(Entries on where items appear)
###

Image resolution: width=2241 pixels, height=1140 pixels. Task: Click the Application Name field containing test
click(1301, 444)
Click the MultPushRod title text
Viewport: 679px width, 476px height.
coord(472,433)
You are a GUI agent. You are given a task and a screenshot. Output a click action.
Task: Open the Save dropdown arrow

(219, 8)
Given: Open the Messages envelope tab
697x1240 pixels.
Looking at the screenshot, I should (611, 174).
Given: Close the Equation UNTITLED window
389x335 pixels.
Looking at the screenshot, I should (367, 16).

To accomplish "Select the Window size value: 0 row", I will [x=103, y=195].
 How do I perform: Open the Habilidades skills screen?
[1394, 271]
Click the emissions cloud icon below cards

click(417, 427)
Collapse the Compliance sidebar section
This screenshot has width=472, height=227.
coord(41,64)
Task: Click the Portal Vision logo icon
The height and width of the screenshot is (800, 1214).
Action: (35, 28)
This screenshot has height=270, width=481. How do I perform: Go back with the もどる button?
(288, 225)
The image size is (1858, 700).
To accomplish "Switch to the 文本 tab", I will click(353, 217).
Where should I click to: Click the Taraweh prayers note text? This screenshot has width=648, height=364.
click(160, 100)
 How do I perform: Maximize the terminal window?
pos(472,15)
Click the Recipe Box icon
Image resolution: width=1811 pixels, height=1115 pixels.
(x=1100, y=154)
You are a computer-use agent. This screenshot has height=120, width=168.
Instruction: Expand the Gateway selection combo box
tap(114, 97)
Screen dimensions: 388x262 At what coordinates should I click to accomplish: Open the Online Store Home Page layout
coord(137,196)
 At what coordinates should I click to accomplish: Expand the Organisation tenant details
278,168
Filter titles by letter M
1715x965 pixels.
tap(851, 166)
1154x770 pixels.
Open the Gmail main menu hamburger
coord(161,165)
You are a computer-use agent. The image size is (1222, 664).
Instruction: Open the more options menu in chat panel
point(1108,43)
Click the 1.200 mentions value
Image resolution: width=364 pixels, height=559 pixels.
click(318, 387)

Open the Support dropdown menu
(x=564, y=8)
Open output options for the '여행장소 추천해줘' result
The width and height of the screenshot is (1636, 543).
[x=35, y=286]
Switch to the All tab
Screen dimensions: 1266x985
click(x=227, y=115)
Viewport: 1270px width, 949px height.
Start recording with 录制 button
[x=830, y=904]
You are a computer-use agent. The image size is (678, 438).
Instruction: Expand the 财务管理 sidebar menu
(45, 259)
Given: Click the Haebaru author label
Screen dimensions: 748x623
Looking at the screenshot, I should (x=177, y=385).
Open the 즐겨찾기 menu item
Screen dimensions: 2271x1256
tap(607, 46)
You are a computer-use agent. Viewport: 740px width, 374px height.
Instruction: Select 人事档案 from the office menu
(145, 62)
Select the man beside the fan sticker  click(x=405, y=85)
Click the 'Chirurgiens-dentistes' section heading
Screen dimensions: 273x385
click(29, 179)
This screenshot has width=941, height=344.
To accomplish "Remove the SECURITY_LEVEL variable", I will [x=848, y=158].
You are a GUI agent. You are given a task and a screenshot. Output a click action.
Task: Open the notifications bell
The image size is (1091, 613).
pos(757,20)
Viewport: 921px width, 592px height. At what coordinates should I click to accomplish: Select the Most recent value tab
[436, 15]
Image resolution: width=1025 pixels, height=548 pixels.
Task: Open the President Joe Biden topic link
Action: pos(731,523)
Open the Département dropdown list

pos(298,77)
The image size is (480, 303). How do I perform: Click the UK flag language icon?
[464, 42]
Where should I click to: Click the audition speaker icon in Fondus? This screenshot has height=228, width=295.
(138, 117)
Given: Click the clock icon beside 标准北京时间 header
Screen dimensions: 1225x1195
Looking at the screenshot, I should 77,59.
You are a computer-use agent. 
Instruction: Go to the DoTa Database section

###

Exercise details >>
Write out all of the data again with every "How do I perform" changed to "How can I do". Keep everything else the same.

Solution to this exercise >>
Image resolution: width=2241 pixels, height=1140 pixels. Task: Click the Application Name field containing test
click(1301, 444)
Click the MultPushRod title text
Viewport: 679px width, 476px height.
coord(472,433)
You are a GUI agent. You are given a task and a screenshot. Output a click action.
Task: Open the Save dropdown arrow

(219, 8)
Given: Open the Messages envelope tab
697x1240 pixels.
Looking at the screenshot, I should (611, 174).
Given: Close the Equation UNTITLED window
389x335 pixels.
Looking at the screenshot, I should (367, 16).

To accomplish "Select the Window size value: 0 row", I will [x=103, y=195].
 How can I do: Open the Habilidades skills screen?
[1394, 271]
Click the emissions cloud icon below cards

click(417, 427)
Collapse the Compliance sidebar section
This screenshot has width=472, height=227.
coord(41,64)
Task: Click the Portal Vision logo icon
The height and width of the screenshot is (800, 1214).
Action: (35, 28)
This screenshot has height=270, width=481. How can I do: Go back with the もどる button?
(288, 225)
The image size is (1858, 700).
To accomplish "Switch to the 文本 tab", I will click(353, 217).
Where should I click to: Click the Taraweh prayers note text? This screenshot has width=648, height=364.
click(160, 100)
 How can I do: Maximize the terminal window?
pos(472,15)
Click the Recipe Box icon
Image resolution: width=1811 pixels, height=1115 pixels.
(x=1100, y=154)
You are a computer-use agent. This screenshot has height=120, width=168.
Instruction: Expand the Gateway selection combo box
tap(114, 97)
Screen dimensions: 388x262 At what coordinates should I click to accomplish: Open the Online Store Home Page layout
coord(137,196)
 At what coordinates should I click to accomplish: Expand the Organisation tenant details
278,168
Filter titles by letter M
1715x965 pixels.
tap(851, 166)
1154x770 pixels.
Open the Gmail main menu hamburger
coord(161,165)
You are a computer-use agent. The image size is (1222, 664).
Instruction: Open the more options menu in chat panel
point(1108,43)
Click the 1.200 mentions value
Image resolution: width=364 pixels, height=559 pixels.
click(318, 387)

Open the Support dropdown menu
(x=564, y=8)
Open output options for the '여행장소 추천해줘' result
The width and height of the screenshot is (1636, 543).
[x=35, y=286]
Switch to the All tab
Screen dimensions: 1266x985
click(x=227, y=115)
Viewport: 1270px width, 949px height.
Start recording with 录制 button
[x=830, y=904]
You are a computer-use agent. The image size is (678, 438).
Instruction: Expand the 财务管理 sidebar menu
(45, 259)
Given: Click the Haebaru author label
Screen dimensions: 748x623
Looking at the screenshot, I should (x=177, y=385).
Open the 즐겨찾기 menu item
Screen dimensions: 2271x1256
tap(607, 46)
You are a computer-use agent. Viewport: 740px width, 374px height.
Instruction: Select 人事档案 from the office menu
(145, 62)
Select the man beside the fan sticker  click(x=405, y=85)
Click the 'Chirurgiens-dentistes' section heading
Screen dimensions: 273x385
click(29, 179)
This screenshot has width=941, height=344.
To accomplish "Remove the SECURITY_LEVEL variable", I will [x=848, y=158].
You are a GUI agent. You are given a task and a screenshot. Output a click action.
Task: Open the notifications bell
The image size is (1091, 613).
pos(757,20)
Viewport: 921px width, 592px height. At what coordinates should I click to accomplish: Select the Most recent value tab
[436, 15]
Image resolution: width=1025 pixels, height=548 pixels.
Task: Open the President Joe Biden topic link
Action: pos(731,523)
Open the Département dropdown list

pos(298,77)
The image size is (480, 303). How can I do: Click the UK flag language icon?
[464, 42]
Where should I click to: Click the audition speaker icon in Fondus? This screenshot has height=228, width=295.
(138, 117)
Given: Click the clock icon beside 标准北京时间 header
Screen dimensions: 1225x1195
Looking at the screenshot, I should 77,59.
You are a computer-use agent. 
Instruction: Go to the DoTa Database section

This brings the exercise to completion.